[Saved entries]
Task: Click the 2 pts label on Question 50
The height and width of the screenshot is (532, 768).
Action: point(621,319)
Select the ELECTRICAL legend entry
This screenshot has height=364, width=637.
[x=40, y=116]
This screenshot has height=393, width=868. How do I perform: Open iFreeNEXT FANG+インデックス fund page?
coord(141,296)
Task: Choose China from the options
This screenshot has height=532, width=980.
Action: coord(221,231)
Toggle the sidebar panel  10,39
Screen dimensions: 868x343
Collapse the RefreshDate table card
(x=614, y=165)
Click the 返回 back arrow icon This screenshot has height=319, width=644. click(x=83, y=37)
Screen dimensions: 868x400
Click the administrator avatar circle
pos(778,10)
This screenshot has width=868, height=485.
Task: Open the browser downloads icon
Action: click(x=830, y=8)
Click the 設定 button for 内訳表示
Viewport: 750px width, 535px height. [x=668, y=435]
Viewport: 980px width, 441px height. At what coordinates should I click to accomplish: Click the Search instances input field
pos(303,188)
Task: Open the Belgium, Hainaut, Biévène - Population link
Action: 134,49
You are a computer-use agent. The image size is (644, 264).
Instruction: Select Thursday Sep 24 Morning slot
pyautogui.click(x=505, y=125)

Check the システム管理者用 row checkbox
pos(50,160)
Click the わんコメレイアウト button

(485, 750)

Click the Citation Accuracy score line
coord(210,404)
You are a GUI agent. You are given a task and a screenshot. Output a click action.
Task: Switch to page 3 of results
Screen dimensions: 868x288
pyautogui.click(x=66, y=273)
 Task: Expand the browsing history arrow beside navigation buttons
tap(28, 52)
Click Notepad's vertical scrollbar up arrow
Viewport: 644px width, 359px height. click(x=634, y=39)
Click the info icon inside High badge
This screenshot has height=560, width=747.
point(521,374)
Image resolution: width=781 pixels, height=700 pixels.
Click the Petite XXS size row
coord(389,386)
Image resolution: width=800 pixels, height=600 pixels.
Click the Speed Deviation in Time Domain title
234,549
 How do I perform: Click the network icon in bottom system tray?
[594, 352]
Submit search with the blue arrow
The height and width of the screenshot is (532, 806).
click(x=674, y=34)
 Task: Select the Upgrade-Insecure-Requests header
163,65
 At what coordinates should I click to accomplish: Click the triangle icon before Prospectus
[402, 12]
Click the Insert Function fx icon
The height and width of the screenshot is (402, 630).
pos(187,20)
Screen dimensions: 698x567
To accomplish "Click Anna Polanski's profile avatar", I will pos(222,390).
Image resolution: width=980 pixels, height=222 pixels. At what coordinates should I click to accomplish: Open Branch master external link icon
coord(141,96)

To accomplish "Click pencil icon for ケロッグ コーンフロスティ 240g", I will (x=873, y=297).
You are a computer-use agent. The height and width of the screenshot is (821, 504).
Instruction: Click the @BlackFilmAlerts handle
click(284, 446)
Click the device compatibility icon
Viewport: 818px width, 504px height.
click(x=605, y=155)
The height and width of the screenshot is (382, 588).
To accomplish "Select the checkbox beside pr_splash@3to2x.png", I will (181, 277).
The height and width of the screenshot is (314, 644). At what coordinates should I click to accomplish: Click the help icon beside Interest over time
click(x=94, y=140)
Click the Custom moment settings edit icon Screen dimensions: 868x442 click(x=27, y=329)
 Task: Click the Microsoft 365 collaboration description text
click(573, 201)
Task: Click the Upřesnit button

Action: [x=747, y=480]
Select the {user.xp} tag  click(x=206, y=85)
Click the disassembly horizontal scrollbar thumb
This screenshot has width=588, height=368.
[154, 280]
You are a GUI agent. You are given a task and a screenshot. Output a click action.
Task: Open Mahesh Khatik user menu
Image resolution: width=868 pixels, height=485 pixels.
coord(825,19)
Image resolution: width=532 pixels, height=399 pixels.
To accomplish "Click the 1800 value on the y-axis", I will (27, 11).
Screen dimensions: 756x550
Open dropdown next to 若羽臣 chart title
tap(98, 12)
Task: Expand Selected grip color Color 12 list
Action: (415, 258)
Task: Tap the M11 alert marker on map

| Task |
Search the records for the string "user" and, wherever a line contains it, please copy that line.

| Your solution |
Select the {user.xp} tag  click(x=206, y=85)
Task: Open Mahesh Khatik user menu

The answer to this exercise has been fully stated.